Tax rebates headed for the pump, grocer: survey
NEW YORK (Reuters) - Consumers will use much of their tax rebate money to pay for increasingly expensive gas and groceries, rather than spend it on electronics or clothes, said the most recent survey by the National Retail Federation.
"The rising cost of groceries and gasoline means that discretionary spending is taking a backseat to necessities," Tracy Mullin, president and chief executive of the world's largest retail trade association, said in a statement.
"For many consumers, struggling with rising bills and lowering home values, economic stimulus checks could not come at a better time," Mullin said.

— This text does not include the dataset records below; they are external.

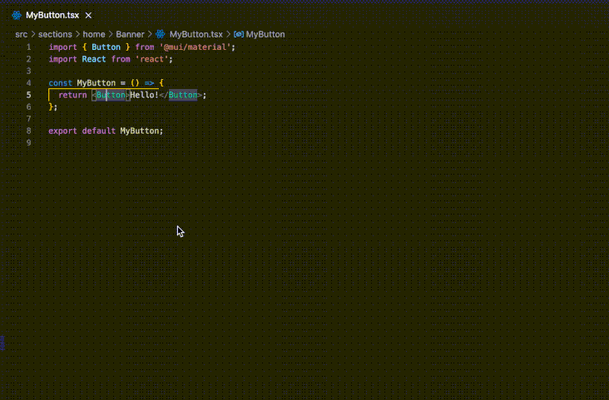
Task: Select the MyButton symbol breadcrumb text
Action: tap(265, 34)
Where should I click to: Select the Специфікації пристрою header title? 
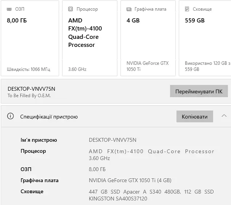click(49, 117)
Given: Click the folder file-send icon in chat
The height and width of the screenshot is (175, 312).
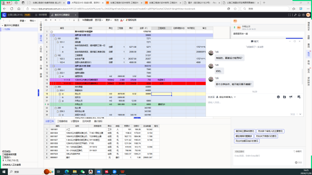Looking at the screenshot, I should click(x=284, y=97).
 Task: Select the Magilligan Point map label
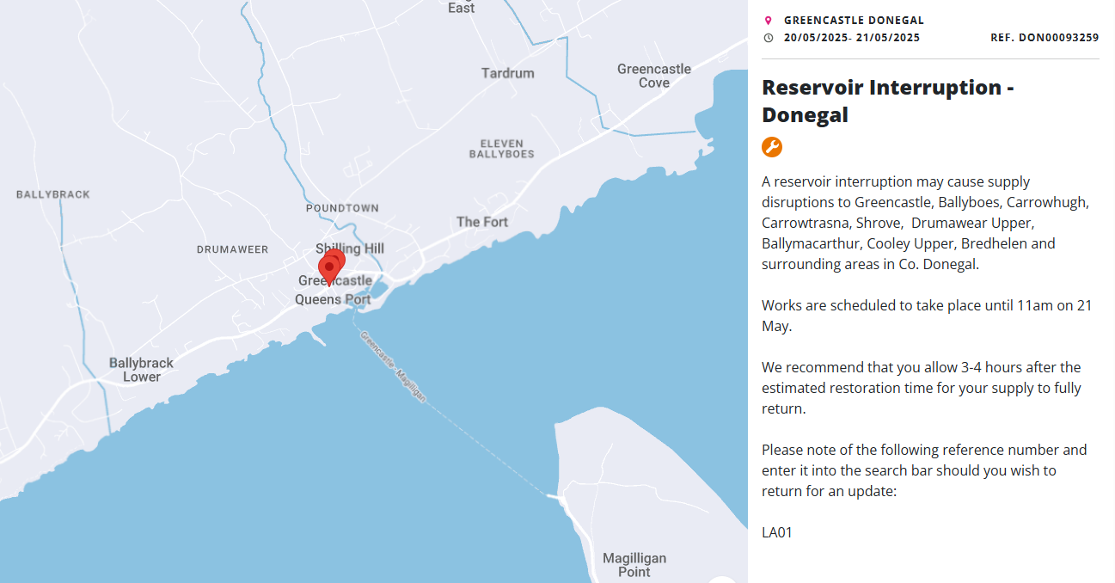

The latest survey found 17.2 million people plan to use some of their tax rebate to pay for gasoline, up from 12.1 million in the trade group's February survey. About 21.2 million people plan to use some of the money for staples such as milk and bread, up from 20.4 million in February.

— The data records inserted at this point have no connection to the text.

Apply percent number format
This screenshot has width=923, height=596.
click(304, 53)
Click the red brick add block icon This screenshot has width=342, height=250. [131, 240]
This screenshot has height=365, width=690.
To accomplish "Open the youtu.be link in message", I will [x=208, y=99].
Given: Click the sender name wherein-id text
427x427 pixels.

The most recent survey, which polled 8,347 consumers, was conducted from April 29 to May 7 by BIGresearch.
Fewer people plan to spend rebate money on furniture -- 2.7 million, down from 4.0 million in February -- or a new car -- 2.4 million, down from 3.2 million -- or on indulgences such as a salon or spa -- 2.9 million, down from 3.5 million.
Consumers overall plan to spend 39.9 percent of their tax rebates, or $42.2 billion, on food, gas and new items, the survey said. They also plan to pay down $28.1 billion in debt, put $20.1 billion toward savings, invest $3.4 billion and pay $4.9 billion in medical bills, the survey found.
The Recovery Rebates and Economic Stimulus for the American People Act of 2008 provides $152 billion in tax rebate checks of up to $600 per working individual and $1,200 per married couple, plus $300 per child.